» STORED RECORDS:
%%

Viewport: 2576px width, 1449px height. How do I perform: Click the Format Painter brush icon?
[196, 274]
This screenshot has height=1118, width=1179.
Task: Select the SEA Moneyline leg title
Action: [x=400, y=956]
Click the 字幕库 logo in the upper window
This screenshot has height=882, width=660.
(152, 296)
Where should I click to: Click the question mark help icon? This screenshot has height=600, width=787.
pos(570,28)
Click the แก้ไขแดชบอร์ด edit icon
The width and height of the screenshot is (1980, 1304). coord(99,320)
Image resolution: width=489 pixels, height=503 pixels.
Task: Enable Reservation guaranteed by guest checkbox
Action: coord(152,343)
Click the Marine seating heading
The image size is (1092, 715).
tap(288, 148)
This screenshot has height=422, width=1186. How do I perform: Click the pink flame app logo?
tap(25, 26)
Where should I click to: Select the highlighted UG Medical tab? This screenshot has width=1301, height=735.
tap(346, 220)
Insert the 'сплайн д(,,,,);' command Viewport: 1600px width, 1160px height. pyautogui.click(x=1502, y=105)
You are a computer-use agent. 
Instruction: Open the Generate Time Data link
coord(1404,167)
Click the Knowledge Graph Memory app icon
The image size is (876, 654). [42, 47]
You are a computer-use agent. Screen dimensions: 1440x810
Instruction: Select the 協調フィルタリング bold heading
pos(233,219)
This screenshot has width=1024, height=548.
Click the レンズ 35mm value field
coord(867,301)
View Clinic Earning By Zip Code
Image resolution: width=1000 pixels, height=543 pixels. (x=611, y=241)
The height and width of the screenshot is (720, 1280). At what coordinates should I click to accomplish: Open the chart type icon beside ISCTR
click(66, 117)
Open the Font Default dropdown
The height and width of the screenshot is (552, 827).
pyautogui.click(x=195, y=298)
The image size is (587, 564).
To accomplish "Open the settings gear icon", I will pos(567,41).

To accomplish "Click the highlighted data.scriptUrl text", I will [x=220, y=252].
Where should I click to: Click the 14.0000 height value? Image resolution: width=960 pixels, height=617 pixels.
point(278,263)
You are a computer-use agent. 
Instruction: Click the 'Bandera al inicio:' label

%%

Retype the rows from the line containing "The image size is (587, 564)." through the last row, keeping every character as it appears.

The image size is (587, 564).
To accomplish "Open the settings gear icon", I will pos(567,41).

To accomplish "Click the highlighted data.scriptUrl text", I will [x=220, y=252].
Where should I click to: Click the 14.0000 height value? Image resolution: width=960 pixels, height=617 pixels.
point(278,263)
You are a computer-use agent. 
Instruction: Click the 'Bandera al inicio:' label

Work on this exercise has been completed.